Texte fourni:
Les quelque cinq cents personnes qui prirent part à l’exécution de la Croisade des enfans n’y participèrent pas toutes également bien. Une jeune fille, Mlle Vauthrin, a révélé dans le personnage d’Alain des qualités exquises de voix, de style et de diction. Elle n’a pas laissé perdre un seul mot, une seule note. M. Daraux a bien compris et rendu la tendresse et la gravité de la « Légende des étoiles. »

Quant aux enfans, non de chœur, mais des chœurs, ils ont été supérieurs — de beaucoup — aux adultes des chœurs aussi, même de l’orchestre. D’abord c’était plaisir de les voir, ces choristes d’un âge et d’un aspect inaccoutumés. Le matin de la dernière répétition, leurs maîtres, leurs parens se pressaient dans la salle et quelquefois un père, une mère, se demandaient tout bas l’un à l’autre, et d’une voix émue, s’ils ne croyaient pas reconnaître la voix de Jacques ou les boucles de Marie. Mais surtout c’était merveille d’ouïr ce pur, ce frais, ce juste ramage. Et l’on songeait, en écoutant ces deux cents petits chanter comme des anges, que les curés et les maîtres de chapelle parisiens allèguent plaisamment, contre l’obligation de réformer la musique en leurs églises, la difficulté de trouver des voix enfantines.

Objectif A: D'après le texte fourni, quelle jeune fille tenait le rôle d'Alain ?
Objectif B: Résumez sous forme de liste le paragraphe du texte fourni qui commence par « Quant aux enfans », sans perdre ses faits principaux.
Objectif C: Recopiez mot pour mot le passage du texte fourni qui commence à "Quant aux enfans, non" et se termine à "des voix enfantines.".

Items:
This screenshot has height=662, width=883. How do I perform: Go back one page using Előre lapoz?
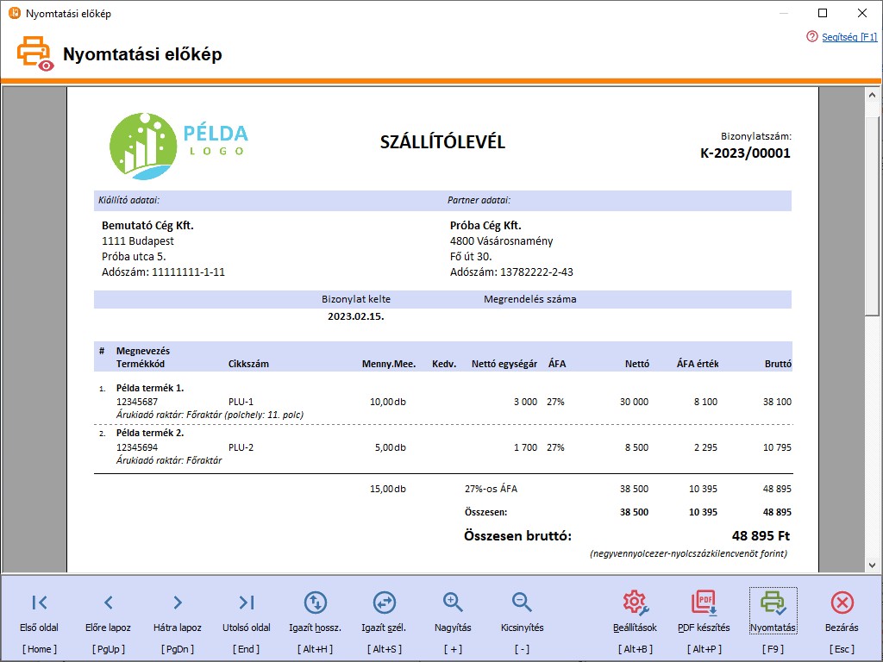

* * *

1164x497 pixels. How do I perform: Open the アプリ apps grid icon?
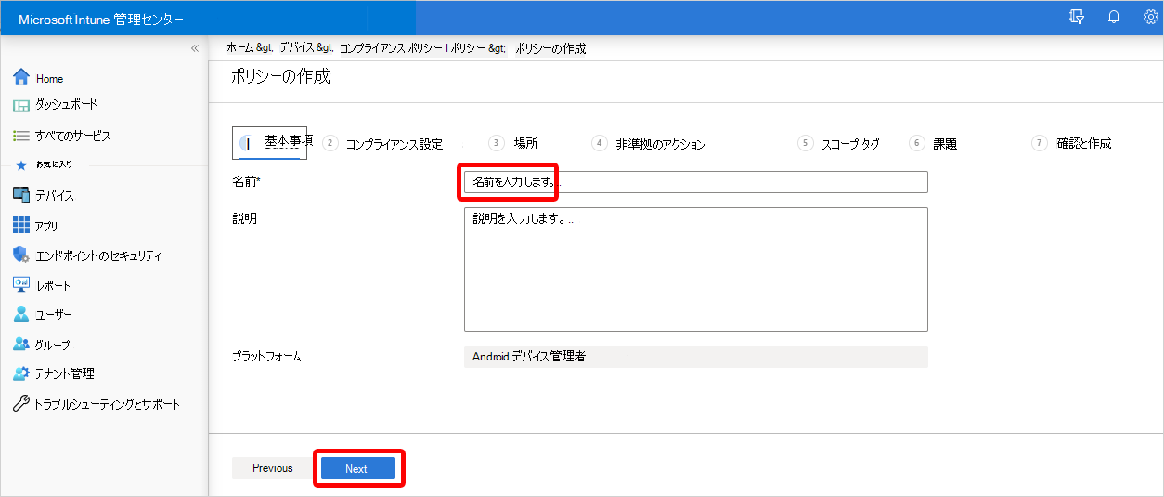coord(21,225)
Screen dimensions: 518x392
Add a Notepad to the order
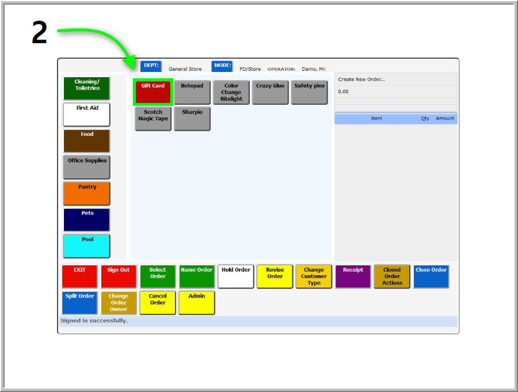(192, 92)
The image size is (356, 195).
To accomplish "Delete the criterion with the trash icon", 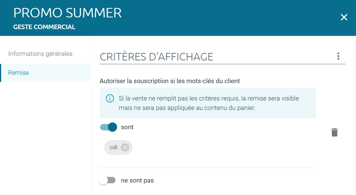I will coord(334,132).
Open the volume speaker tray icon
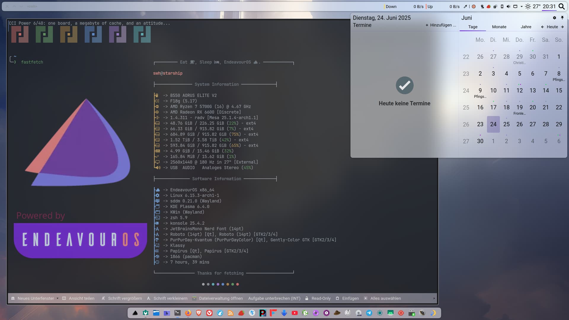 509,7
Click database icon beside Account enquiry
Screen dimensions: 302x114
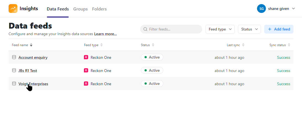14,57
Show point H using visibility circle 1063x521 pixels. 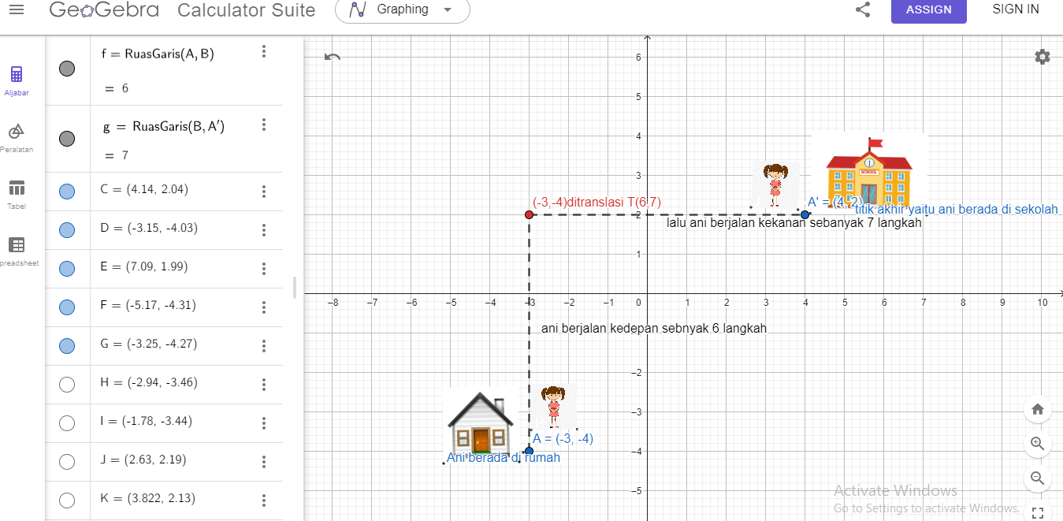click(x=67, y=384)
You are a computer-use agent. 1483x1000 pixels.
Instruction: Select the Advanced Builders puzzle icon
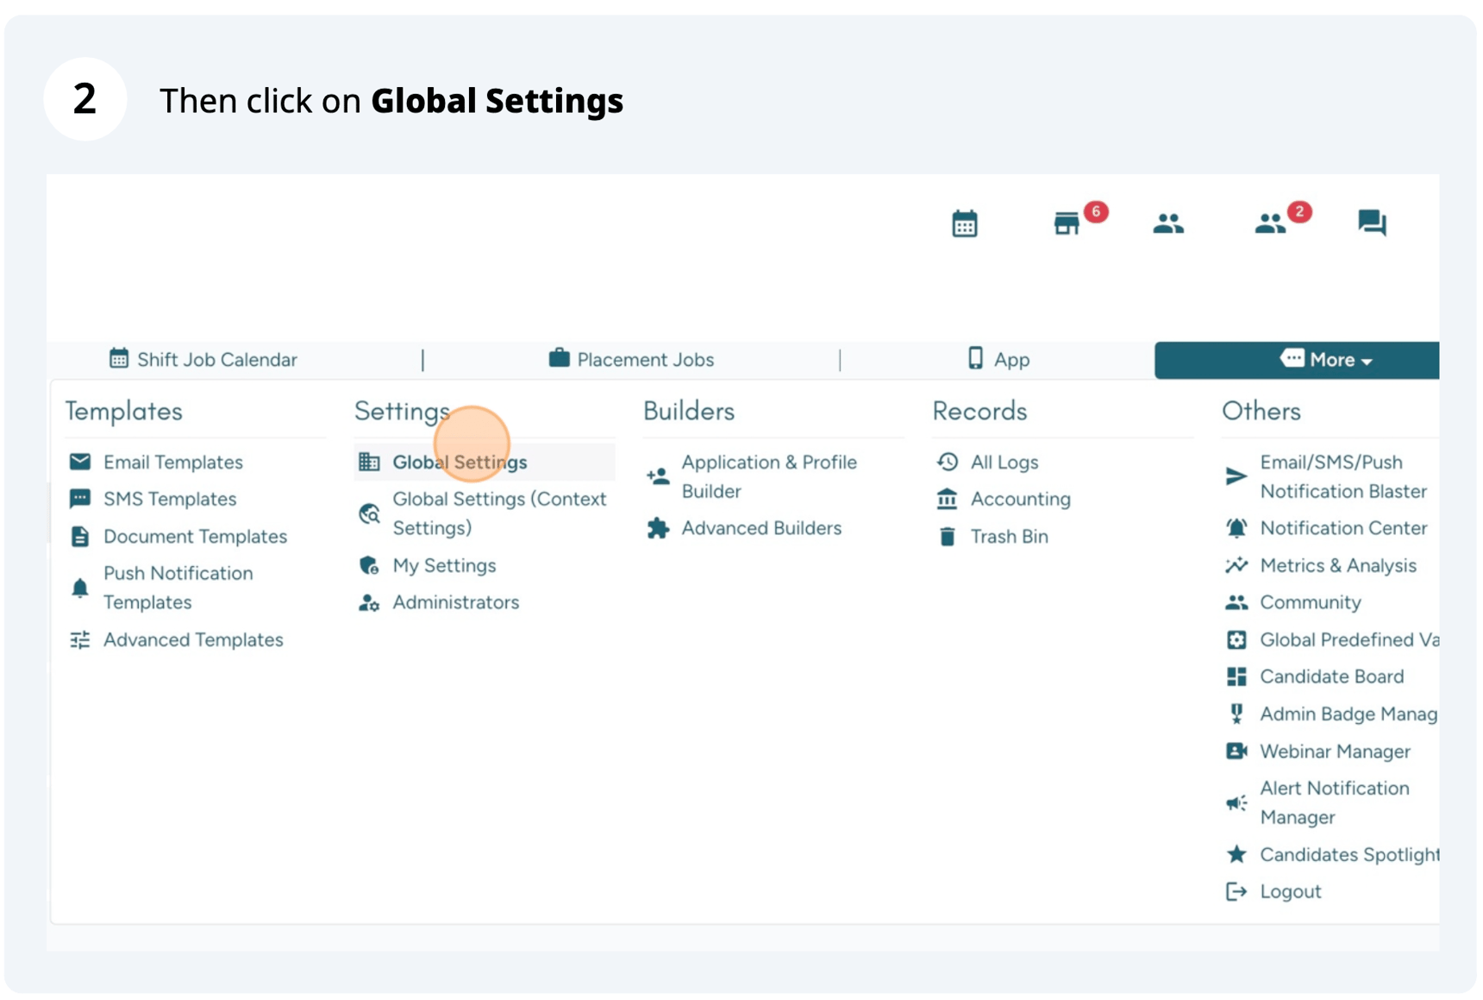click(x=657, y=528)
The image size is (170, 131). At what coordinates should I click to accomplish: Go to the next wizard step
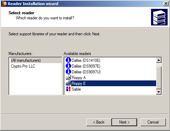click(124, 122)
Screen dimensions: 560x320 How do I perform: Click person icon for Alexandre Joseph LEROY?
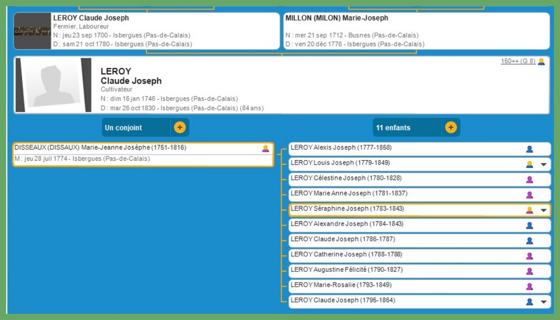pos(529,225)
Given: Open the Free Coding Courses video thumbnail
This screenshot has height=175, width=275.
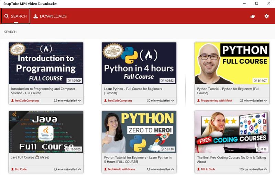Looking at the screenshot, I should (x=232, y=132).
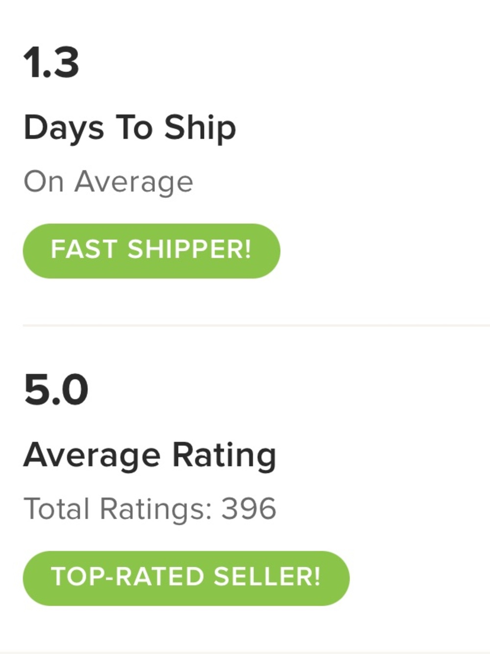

Réponse A: Mlle Vauthrin.

Réponse B:
- Les enfants des chœurs ont été bien supérieurs aux adultes des chœurs, et même à l'orchestre.
- C'était un plaisir de voir ces choristes d'un âge et d'un aspect inhabituels.
- Le matin de la dernière répétition, maîtres et parents remplissaient la salle. Des pères et des mères émus se demandaient tout bas s'ils reconnaissaient la voix ou les boucles de leur enfant.
- Surtout, leur chant était pur, frais et juste.
- En écoutant ces deux cents petits chanter comme des anges, on pensait aux curés et aux maîtres de chapelle parisiens. Ceux-ci invoquent la difficulté de trouver des voix d'enfants pour ne pas réformer la musique dans leurs églises.

Réponse C:
Quant aux enfans, non de chœur, mais des chœurs, ils ont été supérieurs — de beaucoup — aux adultes des chœurs aussi, même de l’orchestre. D’abord c’était plaisir de les voir, ces choristes d’un âge et d’un aspect inaccoutumés. Le matin de la dernière répétition, leurs maîtres, leurs parens se pressaient dans la salle et quelquefois un père, une mère, se demandaient tout bas l’un à l’autre, et d’une voix émue, s’ils ne croyaient pas reconnaître la voix de Jacques ou les boucles de Marie. Mais surtout c’était merveille d’ouïr ce pur, ce frais, ce juste ramage. Et l’on songeait, en écoutant ces deux cents petits chanter comme des anges, que les curés et les maîtres de chapelle parisiens allèguent plaisamment, contre l’obligation de réformer la musique en leurs églises, la difficulté de trouver des voix enfantines.